Hadn’t timed it right for a performance at the school, but managed to have a good walk around, see the beauties up close and just enjoy the area.  They had a new batch of foals, just a couple of weeks old which had been let out in the open air for the first time along with their mothers.  They are born black and as they age they slowly turn white with the exception of about 1% which remain black or brown.  Their bloodline is a mix of Spanish, Italian and Arab.  Only stallions are used for the performances – and it takes about 5 years to train them to the “Stage of Excellence” that they must reach.  The mares on the other hand are relegated to pulling the carriages.  When the foals are born, they stay with their mother for about 7 months and then are split off into their gender groups –the males are sent off to a different farm for about three years and then return to start their training. The mares have foals every 3-4 years, and this year’s brood produced 15 males and 8 females.  On the way out of the complex encountered a large group of mares browsing the paddocks.

With that done, it was on to the next visit – the Military museum.   What a pretty drive through the wooded hills, quite narrow roads but hardly any traffic and through a couple of small villages to the site of the museum, lovely vistas from its sit atop the hills – unfortunately too much heat haze for any photos.  Outside temp was up to 38C. Indulged in a spot of lunch (we ordered hamburgers expecting a small meal – they were huge – the patties alone the size of bread and butter plate with about 5 slices of bacon, lettuce peppers and onion as well as the bun part) which will also pass for dinner.  Left Bob to his own devices to look around whilst I had time to catch up on blog and reading.  Continued on to Ptuj our stop for the night.  We opted for the motorway to get us around Ljubljana and it took us an hour to go 30km – so painfully slow and masses of trucks.  Getting out the other side we then branched off onto another motorway which was traffic free and we were then able to zoom along again hassle free.  Our accommodation for the night – Panorama Rooms – was a family run B&B in a large house overlooking the town.  Set in lovely gardens and a very friendly hostess.  Our room was quite small but it did have a “Kitchen” – clean and basic.

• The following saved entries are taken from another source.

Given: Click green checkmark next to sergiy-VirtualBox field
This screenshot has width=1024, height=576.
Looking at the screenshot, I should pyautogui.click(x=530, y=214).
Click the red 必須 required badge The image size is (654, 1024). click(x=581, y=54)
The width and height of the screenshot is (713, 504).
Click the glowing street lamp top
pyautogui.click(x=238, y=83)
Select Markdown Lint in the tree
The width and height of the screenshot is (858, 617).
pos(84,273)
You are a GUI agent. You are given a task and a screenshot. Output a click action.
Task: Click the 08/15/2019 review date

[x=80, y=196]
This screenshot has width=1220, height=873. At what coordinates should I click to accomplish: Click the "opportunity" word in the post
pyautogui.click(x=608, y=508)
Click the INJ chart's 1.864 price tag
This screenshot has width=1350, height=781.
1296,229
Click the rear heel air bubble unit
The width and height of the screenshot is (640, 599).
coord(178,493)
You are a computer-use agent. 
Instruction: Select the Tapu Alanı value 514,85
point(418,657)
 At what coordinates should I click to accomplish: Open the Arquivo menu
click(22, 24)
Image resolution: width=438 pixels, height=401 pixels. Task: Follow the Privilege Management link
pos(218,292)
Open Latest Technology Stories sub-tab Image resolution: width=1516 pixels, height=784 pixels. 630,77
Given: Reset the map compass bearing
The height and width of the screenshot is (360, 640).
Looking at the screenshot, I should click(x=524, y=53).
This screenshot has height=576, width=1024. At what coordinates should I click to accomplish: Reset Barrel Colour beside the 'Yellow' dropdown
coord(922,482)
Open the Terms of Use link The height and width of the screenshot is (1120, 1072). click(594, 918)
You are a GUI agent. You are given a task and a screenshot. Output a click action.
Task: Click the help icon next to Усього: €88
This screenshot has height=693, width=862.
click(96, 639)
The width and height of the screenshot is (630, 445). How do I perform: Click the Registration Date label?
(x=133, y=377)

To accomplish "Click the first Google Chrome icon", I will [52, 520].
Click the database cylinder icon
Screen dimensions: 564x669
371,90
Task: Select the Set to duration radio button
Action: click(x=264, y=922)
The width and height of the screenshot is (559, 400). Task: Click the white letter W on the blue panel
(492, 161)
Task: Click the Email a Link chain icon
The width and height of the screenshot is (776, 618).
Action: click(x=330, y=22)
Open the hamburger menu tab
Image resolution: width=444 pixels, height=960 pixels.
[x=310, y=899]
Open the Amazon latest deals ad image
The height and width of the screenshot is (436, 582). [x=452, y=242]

Had a little wander down the hill which was the site of an old roman town although nothing to see now.  Very patchy wifi, so fortunately no Americas Cup coverage needed.

17 June – Wholesome breakfast complete with eggs cooked to your choice.  Rosemarie gave us a recommended route to get to Hungary and so began a very long drive. We left soon after 10am and didn’t arrive in Baja until 5.00pm but the drive was interesting.  Through the balance of Slovenia we wound through their wine growing area, very picturesque, clean and green.  Houses and gardens are all very tidy, nicely painted and colourful.  Mainly two storied houses on quite large properties.

Crossed over into Hungary and immediately a noticeable difference.  Within less than 1km from Slovenia the difference began.  Houses very poorly maintained, mainly single storied with no garaging on the property.  Houses built right up to the road.  No more nicely trimmed road verges but still reasonably clean.  Our journey then took us through a series of minor roads which were well maintained in the most, but the main problem was that nearly every 2km was a town which required slowing down to 50km so it was a quite a slow drive.  We had received a call from our accommodation asking if they could transfer us from an apartment to their VIP room with breakfast for the same costs – no problem for us so happily agreed.  What a room – the bathroom was bigger than many of the places we have stayed in recently complete with a spa bath, nice shower and very spacious.  Beautifully appointed room, with top class furnishings and great wifi.  We dined in their very nice restaurant with Bob sampling for the first time goose liver which was cooked to tender perfection.

18 June – On the road again and off to Romania.  Only 200km and all of that was through flat, flat, agricultural land.  Hay, maize, sunflowers and wheat were the main crops – good roads but boring.  Stopped off in Szeged for lunch and a little look around before crossing over the border 50km later.  We had to actually have our passports stamped and car papers checked before being let in.  Purchased the obligatory road tax necessary to travel on any of their roads and just another 30km to get to Arad.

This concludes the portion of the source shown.